In order to run the program, use the command:

./problem1

The presence of the cupcake can only provide one bit of information everytime a guest finishes the maze, so my strategy was to designate a particular guest to keep track of how many guests have passed through the maze; in my case, I chose that to be Guest 0.

Since the cupcake is initially present, every guest that isn't Guest 0 will eat the cupcake without replacement (if the cupcake is there), but they will only eat the cupcake at most once. This doesn't require communicating with the other guests, since a guest can remember if they ate the cupcake or not.

Then, whenever Guest 0 finishes the maze, if the cupcake isn't present, they increment the counter for how many people have passed through the maze and ask the minotaur to replace the cupcake. If that counter reaches N - 1 (since Guest 0 isn't counted), then we know we're done, and every guest has been through the maze.

As for implementation, I used atomics. In order to allow Guest 0 to replace the cupcake if it wasn't presented, I used compare_exchange_strong, which can check if cupcake == false and set cupcake to true in one atomic operation. I used the same method for the other guests, in order to attempt to eat the cupcake only if it is present, and know if that attempt was successful.

I ran the program 4 times (output available in the files named problem1-output.X.txt), and manually went through to check if the strategy I intended to implement is indeed the strategy that was being performed by the program. After manual examination of the data, I found that it is.

For this problem, there are 3 available strategies. Strategies 1 and 2 are functionally equivalent; you can draw a direct bijection between the states in both strategies. "Door is open" maps to "sign reads 'AVAILABLE'", and "door is closed" maps to "sign reads 'BUSY'". Both of these strategies have the same advantages and disadvantages. The main advantage is the simplicity of the implementation, since you can use a spinlock to model the same behavior. The disadvantages, however, are clear: there may be many guests waiting around for no good reason, when they could be off doing other things instead of checking whether the room is available or not. Strategy 3 does not have these same disadvantages, since each guest is notified when the room becomes available. However, this comes at the cost of a more complex implementation.

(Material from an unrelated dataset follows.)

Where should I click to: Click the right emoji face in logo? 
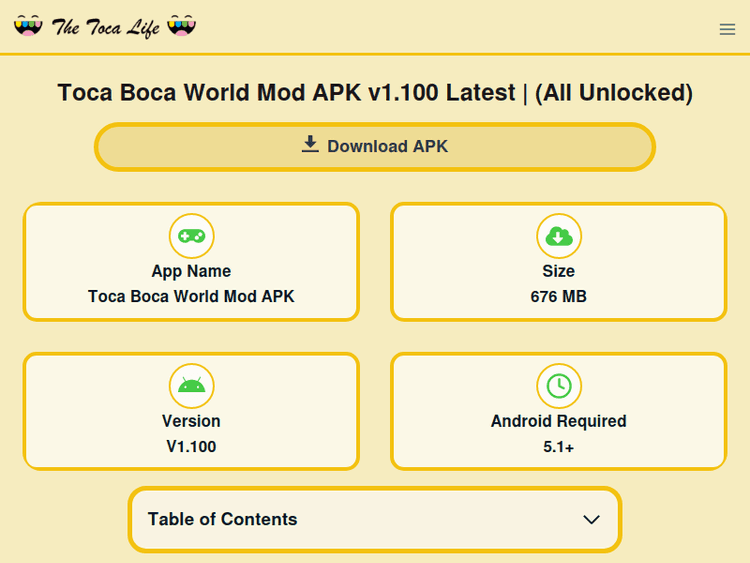pyautogui.click(x=181, y=26)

To compile the program, run the following command in the directory of the repo:

g++ -O2 -o problem2 problem2.cpp

In order to run the program, use the command:

./problem2

For this assignment, I chose strategy 2, since the implementation is simple enough and should provide good performance as well. There are 8 guests, and each one decides to look at the vase 10 times in total. Everytime a guest wants to look at the vase, they attempt to get into the room (this is modelled using an atomic boolean), and they succeed only if the room is available. If it's not available, then they try again until they succeed. Whenever they enter the room, the guest prints out 'Wow, what a vase...', so that we can actually see that the guest visited the room. Afterwards, the guest makes the room available again.

I ran the program 4 times (output available in the files named problem2-output.X.txt), and manually went through to check if the output looks consistent with the strategy I intended to implement. After manual examination of the data, I found that it is.